§ Directions:
How many lines of these entries hold the string "computer"? Answer with the number alone.
==== Extracted information
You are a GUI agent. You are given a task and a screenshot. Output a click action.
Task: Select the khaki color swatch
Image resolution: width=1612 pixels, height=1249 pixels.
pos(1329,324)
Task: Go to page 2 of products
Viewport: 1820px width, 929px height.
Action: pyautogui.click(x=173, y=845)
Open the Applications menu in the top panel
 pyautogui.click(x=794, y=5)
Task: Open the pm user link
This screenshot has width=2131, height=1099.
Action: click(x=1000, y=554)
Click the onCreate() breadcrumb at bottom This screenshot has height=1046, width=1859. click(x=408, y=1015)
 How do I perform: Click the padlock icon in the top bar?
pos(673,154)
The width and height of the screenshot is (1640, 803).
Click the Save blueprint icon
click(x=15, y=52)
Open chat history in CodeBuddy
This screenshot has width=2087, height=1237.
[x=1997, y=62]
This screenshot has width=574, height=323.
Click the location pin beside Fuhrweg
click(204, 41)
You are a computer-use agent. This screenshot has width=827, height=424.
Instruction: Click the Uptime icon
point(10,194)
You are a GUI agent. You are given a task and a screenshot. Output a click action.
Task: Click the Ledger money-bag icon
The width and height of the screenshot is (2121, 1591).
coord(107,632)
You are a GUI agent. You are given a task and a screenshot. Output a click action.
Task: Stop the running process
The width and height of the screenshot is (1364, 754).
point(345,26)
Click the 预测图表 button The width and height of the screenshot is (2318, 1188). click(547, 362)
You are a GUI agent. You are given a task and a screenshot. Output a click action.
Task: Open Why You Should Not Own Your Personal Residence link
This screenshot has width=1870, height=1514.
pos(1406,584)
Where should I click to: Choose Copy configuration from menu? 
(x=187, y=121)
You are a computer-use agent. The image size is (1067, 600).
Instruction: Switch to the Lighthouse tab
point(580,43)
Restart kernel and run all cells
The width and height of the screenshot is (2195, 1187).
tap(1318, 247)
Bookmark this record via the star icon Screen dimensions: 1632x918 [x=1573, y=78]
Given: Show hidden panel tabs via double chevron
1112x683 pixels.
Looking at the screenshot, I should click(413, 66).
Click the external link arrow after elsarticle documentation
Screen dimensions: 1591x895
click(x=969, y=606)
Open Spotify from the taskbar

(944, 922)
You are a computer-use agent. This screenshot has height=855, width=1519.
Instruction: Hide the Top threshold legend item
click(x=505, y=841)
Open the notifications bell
========
§ Your solution:
3